В такие минуты его синие, как лесной воздух, глаза наполнялись светлой задумчивой грустью; глядя на них, я вспоминаю врубелевского Пана.
Однажды, подавшись ко мне, он произнес со значительным выражением:
– Она, тайга-то матушка, свою душу имеет, да не каждому открывает ее. Любить надо.
– А наука? – возразил я.
– Что наука? Наука без любви – что посох слепому: пройти пройдешь, а ничего не увидишь.

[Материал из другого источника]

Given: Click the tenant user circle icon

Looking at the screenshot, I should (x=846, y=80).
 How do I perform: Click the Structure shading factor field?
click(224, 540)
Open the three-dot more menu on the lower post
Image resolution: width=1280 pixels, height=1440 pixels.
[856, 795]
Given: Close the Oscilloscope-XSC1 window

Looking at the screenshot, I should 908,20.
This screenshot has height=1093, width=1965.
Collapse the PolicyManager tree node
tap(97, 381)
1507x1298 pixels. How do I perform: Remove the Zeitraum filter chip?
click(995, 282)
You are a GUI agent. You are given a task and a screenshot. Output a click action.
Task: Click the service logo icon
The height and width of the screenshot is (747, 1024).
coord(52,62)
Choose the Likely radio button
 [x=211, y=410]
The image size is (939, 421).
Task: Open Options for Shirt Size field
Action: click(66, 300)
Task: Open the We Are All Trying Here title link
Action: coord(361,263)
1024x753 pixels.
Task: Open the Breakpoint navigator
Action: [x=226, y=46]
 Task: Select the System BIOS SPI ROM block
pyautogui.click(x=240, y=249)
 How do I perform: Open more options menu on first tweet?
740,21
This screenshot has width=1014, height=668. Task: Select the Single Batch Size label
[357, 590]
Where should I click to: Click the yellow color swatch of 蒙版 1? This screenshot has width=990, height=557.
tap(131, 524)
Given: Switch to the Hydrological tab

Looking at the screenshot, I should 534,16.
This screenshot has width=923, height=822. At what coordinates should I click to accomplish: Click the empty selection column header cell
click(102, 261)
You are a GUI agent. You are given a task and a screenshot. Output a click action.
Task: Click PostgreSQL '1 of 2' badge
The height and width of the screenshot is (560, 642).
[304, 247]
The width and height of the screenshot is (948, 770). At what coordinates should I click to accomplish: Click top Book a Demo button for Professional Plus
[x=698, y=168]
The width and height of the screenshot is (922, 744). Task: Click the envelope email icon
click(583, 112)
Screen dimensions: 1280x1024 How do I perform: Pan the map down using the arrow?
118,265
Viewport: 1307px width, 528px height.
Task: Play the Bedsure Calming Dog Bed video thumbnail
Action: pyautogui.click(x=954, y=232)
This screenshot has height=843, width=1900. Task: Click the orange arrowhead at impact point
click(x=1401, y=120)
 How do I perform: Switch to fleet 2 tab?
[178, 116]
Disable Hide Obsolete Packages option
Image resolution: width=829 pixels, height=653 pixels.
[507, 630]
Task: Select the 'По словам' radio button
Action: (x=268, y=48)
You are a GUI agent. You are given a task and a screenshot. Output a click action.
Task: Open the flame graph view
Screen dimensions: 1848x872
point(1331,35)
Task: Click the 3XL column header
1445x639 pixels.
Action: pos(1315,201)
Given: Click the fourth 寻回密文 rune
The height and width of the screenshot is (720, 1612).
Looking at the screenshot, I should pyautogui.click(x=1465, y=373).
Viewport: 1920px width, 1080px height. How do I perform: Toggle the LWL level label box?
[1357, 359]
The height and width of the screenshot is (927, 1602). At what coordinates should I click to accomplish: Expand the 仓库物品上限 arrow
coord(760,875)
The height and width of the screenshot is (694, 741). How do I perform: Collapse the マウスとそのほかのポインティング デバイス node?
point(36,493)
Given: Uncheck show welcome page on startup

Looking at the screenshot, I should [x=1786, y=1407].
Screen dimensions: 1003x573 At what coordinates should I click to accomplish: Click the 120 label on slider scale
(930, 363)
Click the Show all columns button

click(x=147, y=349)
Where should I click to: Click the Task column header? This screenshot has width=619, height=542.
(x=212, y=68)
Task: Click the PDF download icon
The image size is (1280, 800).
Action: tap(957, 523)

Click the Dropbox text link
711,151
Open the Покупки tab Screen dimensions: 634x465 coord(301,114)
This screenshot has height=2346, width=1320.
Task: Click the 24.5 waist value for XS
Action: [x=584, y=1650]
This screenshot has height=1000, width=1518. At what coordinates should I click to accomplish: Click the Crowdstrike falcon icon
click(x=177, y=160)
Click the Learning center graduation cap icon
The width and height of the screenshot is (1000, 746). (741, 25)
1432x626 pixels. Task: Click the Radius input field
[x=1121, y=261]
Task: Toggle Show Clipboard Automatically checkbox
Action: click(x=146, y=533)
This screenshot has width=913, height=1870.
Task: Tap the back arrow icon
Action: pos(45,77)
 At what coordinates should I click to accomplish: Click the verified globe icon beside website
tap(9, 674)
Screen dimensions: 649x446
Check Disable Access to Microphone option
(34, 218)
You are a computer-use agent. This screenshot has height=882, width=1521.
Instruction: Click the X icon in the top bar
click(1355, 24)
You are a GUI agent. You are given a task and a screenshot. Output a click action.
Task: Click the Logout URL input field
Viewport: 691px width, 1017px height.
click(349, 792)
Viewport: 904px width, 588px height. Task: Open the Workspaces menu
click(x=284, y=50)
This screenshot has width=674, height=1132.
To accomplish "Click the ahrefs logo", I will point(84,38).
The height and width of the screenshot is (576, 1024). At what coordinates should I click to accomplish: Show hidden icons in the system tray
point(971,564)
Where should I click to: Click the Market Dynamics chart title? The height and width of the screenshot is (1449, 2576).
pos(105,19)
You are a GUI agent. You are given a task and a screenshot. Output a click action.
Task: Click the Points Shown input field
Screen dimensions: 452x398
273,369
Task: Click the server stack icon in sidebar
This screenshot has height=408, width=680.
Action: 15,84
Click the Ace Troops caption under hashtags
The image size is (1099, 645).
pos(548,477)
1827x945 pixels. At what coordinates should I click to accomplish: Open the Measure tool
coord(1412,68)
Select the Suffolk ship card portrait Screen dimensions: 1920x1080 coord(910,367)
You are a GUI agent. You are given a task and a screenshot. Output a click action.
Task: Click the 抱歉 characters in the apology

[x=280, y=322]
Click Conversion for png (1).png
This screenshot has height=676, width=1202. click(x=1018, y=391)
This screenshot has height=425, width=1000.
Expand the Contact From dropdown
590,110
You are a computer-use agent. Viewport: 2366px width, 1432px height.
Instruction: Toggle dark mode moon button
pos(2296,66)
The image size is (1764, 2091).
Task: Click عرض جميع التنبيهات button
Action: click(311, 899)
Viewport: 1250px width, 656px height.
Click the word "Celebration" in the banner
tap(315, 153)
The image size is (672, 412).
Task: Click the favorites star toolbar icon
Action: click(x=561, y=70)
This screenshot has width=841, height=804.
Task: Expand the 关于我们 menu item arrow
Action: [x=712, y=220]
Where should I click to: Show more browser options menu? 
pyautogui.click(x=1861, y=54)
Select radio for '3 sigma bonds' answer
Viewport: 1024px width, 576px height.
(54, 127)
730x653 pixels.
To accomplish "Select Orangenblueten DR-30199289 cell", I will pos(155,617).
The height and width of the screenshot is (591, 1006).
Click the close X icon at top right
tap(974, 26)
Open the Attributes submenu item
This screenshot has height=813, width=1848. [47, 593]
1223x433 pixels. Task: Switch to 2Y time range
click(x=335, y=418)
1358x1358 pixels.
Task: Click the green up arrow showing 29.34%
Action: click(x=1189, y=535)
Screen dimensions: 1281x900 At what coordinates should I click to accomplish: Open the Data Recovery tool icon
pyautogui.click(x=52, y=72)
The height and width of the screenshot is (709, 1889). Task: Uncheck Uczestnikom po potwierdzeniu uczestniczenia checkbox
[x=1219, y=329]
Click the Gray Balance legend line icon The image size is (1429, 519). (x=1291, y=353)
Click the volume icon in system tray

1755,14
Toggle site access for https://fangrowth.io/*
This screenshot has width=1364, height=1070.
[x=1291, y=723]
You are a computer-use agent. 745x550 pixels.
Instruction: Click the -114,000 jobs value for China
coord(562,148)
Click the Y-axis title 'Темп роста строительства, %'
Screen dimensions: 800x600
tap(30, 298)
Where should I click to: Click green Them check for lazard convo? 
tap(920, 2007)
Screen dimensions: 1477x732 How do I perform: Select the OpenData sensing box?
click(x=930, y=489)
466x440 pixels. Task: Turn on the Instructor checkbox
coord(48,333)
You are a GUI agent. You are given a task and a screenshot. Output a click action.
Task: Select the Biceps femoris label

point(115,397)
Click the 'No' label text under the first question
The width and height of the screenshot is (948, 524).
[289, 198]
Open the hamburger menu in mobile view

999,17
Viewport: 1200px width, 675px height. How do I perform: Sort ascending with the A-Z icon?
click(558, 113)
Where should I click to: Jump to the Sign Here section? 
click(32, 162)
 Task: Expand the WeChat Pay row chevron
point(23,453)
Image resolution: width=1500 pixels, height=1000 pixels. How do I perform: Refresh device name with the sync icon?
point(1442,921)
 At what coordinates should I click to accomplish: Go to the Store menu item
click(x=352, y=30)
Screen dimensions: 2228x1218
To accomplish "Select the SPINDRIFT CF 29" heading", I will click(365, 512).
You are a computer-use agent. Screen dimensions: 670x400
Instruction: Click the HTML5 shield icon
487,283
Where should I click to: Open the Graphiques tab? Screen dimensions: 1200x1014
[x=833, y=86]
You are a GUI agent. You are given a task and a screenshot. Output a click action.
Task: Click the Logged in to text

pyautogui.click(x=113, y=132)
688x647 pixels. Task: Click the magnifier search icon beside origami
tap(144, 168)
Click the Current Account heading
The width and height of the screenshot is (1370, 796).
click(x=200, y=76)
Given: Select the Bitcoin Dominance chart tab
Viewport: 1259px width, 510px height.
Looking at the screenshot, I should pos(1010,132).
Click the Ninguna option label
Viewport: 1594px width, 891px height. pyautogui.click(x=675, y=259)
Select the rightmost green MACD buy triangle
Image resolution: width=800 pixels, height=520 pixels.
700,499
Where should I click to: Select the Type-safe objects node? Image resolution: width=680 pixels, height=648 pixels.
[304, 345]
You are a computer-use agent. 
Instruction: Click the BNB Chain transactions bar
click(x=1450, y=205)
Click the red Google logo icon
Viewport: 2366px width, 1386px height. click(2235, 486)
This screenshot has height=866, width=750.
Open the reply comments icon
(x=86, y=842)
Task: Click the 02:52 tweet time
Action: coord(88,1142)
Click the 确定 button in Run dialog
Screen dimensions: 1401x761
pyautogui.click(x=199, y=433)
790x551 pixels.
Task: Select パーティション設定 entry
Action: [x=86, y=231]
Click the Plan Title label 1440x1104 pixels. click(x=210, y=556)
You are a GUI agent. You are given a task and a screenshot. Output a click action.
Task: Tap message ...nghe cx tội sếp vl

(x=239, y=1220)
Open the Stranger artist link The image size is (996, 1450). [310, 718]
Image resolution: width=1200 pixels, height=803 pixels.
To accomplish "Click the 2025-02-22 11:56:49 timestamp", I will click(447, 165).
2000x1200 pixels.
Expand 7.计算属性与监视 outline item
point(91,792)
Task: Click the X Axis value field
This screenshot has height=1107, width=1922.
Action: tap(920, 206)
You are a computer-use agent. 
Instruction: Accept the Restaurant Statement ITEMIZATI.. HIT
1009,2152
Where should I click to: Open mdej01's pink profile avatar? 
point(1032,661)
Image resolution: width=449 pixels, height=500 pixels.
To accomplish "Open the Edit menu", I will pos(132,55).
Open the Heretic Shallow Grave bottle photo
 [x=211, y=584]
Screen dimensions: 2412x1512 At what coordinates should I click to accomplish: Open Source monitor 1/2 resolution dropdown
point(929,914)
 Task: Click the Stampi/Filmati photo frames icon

Широкоплечий, высокий, в синей косоворотке, ладно облегавшей его костистую фигуру, он выглядел молодцевато для своих шестидесяти лет. Бороду он брил, оставляя короткие, чуть седеющие усы. В эту глухую сторону мало находится образованных охотников на лесничество, и поэтому его, бывшего лесника, подучившегося на курсах, назначили лесничим. Свое лесное хозяйство в полтора миллиона гектаров он исходил вдоль и поперек, он сжился с лесом, и от него самого веет этой неизбывной лесной силой.
Каждый вечер он спрашивал меня одно и то же:
– Видались с учеными-то?
– Видался.
– Ну и как?
– Вареньем угощали.
– Кто ж, сама, поди?
– Она.
– Обходительная дамочка.
В один из таких вечеров мы сидели у костра, возле самой избы. Перед нами на «козелке» висел прокопченный котел, похожий на большой булыжник. В двадцати шагах от нас лесная опушка. Оттуда из-за могучего кедра выглядывал амбарушко на сваях, называемый по-удэгейски – цзали. Солнце еще цеплялось за макушки кедров и ясеней. Легкий синеватый парок поднимался от сочной лесной поросли. Вечерние тени подползали к нам все ближе от опушки и волокли за собой горьковатый запах коры бархатного дерева и острый, свежий дух грибной сырости.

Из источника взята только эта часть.